Law

The US Supreme Court’s weak and partisan judgment on presidential immunity

The majority of the court did not engage with the rule of law

July 03, 2024
Our constitutional law textbooks tell us the Crown is immune from criminal liability. Image: Wikicommons
Our constitutional law textbooks tell us the Crown is immune from criminal liability. Image: Wikicommons

The Supreme Court of the United States of America has handed down a remarkable 6:3 judgment on presidential immunity, and what is most remarkable about the opinion of the majority is what it does not mention.

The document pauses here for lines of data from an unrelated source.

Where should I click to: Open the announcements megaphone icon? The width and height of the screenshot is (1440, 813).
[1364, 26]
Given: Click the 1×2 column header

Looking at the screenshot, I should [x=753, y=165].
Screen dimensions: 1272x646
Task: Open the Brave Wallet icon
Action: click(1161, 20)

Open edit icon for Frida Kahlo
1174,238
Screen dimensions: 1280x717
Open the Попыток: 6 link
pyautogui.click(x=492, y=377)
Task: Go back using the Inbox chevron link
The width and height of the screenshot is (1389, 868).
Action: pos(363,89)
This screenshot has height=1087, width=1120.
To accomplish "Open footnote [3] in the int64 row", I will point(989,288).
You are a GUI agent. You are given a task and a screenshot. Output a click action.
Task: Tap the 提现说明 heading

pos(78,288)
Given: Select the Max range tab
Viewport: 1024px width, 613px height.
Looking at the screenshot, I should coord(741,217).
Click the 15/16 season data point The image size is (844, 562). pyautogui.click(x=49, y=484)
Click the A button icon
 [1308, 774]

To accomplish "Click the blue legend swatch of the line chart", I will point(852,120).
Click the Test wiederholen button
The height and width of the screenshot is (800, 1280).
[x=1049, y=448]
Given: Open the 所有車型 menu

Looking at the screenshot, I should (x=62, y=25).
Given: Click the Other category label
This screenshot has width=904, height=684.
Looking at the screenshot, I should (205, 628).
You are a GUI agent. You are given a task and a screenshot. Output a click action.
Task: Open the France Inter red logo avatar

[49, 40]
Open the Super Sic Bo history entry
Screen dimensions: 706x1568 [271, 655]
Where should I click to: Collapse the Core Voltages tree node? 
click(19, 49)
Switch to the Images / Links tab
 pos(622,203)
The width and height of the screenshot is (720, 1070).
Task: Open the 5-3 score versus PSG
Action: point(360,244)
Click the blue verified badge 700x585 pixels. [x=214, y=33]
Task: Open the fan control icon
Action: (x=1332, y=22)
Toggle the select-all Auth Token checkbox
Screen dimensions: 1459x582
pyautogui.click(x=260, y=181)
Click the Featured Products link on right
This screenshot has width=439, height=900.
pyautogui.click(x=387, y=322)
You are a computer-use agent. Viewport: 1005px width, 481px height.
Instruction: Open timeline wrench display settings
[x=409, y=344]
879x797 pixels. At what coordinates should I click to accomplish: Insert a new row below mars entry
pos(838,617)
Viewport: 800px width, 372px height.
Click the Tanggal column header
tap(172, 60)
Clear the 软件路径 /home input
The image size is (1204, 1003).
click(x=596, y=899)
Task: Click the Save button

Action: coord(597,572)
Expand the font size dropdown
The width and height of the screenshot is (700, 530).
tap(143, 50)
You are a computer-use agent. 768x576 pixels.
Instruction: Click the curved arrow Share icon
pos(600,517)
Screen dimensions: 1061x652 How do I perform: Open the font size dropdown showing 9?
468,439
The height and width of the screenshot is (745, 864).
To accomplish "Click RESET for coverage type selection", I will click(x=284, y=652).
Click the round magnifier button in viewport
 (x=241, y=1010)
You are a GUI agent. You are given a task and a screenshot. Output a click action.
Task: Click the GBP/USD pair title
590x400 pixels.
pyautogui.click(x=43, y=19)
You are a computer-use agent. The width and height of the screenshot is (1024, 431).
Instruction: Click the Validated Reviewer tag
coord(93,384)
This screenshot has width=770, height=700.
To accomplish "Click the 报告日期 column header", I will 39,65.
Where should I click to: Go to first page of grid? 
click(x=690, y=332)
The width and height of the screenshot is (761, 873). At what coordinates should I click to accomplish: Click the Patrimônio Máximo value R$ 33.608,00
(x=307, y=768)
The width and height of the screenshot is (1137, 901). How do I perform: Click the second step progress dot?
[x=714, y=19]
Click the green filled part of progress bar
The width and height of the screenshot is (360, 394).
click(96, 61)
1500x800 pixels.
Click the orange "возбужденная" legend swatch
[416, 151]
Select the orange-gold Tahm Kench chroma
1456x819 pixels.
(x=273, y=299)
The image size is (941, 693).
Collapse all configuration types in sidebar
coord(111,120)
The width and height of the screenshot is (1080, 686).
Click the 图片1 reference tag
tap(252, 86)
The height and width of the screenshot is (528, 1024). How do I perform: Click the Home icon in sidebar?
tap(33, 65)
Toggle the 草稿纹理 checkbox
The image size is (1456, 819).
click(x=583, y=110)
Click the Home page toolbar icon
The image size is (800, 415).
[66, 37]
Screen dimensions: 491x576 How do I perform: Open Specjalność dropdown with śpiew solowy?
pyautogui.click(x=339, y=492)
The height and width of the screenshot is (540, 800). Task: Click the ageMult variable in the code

The majority opinion by the Chief Justice John Roberts reads as an exposition, almost a celebration, of executive power and why it should not be checked by the irksome nuisance of criminal law. He does not even refer expressly to the concept of the rule of law, let alone engage with it.  

The only explicit reference in the judgment to equality before the law comes in one of the dissenting opinions. The seven references to the “rule of law” similarly come only in the dissents. Roberts does make a fleeting reference to “a compelling public interest in fair and effective law enforcement” halfway through one paragraph, but he briskly then asserts that such competing considerations do not prevent any immunity.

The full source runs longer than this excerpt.